Multi-Agent Diverse Generative Adversarial Networks
Arnab Ghosh*, Viveka Kulharia*, Vinay Namboodiri, Philip H. S. Torr, Puneet K. Dokania
As we can see from the Bags Generated by the 3 Generators, each of them seem highly artistic and designer quality.
Why to employ Multiple Generators?
As we can see from the 4 randomly sampled images from Imagenet below, the variations in the image samples is staggering.
As we have seen previously that single GANs (DCGAN) have experienced great success in modeling restricted domains of images such as celebrity faces and our motivation is to distribute the tasks of the Generators so that they can master disjoint modes of the data distribution.
In GANs the training signal for the Generator comes from the Discriminator. Hence the gradients from the Discriminator are attracted more by high density modes than the lower density modes. As shown in figure below, the generation manifold isn’t able to master low density modes well.
Problems with naive modeling of multiple Generators:
There is nothing to stop the different Generators from learning the same parts of the data distribution manifold.
Parameters would explode if the Generators share no information.
To ensure that the Generators are pushed towards distinct areas of the distribution manifold, we use diversity promoting objectives such as Generator Identification based Objective and Competing Objective.
To avoid the problem of exploding parameters we share the parameters between the Generators except the last layer.
As shown in the figure above, even if the generation manifolds of the Generators G1 and G2 are close together, our formulation can master low density modes by diversity enforcing objectives.
Model architecture with Competing Objective.
Discriminator output in traditional GANs score how real an image is.
Competing Objective is forcing the Generators to generate different kinds of images besides being real looking.
Model architecture with Generator Identification based Objective.
Intuitively, the Discriminator has knowledge of the data distribution and we leverage that information to push the different Generators towards disjoint modes.
We change the game a bit and ask the Discriminator to predict not only whether an image is real or fake but also if it's fake then which Generator produced it.

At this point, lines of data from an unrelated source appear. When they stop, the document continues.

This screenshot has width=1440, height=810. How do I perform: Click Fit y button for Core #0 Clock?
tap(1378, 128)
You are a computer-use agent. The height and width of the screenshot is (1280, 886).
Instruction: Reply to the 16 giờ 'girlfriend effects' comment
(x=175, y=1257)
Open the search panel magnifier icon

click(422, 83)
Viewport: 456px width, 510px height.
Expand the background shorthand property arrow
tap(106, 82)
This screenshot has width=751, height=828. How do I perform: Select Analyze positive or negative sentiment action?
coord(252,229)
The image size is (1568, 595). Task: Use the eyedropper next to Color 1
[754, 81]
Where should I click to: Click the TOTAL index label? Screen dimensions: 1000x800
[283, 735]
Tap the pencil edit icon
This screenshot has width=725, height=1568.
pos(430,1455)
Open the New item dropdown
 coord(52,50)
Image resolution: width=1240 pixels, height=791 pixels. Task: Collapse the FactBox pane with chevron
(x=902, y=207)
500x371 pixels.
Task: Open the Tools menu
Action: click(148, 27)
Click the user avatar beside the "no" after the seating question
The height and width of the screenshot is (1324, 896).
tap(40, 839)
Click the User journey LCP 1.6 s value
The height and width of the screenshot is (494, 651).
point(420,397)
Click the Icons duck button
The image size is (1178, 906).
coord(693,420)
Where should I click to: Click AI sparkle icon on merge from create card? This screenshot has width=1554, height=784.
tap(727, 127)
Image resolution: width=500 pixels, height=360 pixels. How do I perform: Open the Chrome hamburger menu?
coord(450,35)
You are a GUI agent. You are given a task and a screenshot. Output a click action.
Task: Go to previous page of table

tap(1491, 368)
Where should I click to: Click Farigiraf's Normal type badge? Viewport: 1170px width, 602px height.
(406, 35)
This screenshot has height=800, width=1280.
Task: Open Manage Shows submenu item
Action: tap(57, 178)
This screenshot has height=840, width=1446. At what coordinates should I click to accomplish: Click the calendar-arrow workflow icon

Intuitively, to succeed in this task, since the gradients of the Generators come from the Discriminator it has to learn to push the different Generators towards different kinds of modes.
To show the efficacy of our method in toy datasets, we have 18 Gaussians arranged in 3 clusters and from one cluster less points were sampled to emulate the mode density imbalance situation. GAN (on the top-right) collapses all the modes and is not able to recover the data distribution while GAN with Batch Normalization (on the bottom-left) misses out the cluster from which less samples were sampled.
Our model (on the top-right) is able to capture most of the modes and as we can see from the different colors the different Generators master disjoint modes of the data distribution.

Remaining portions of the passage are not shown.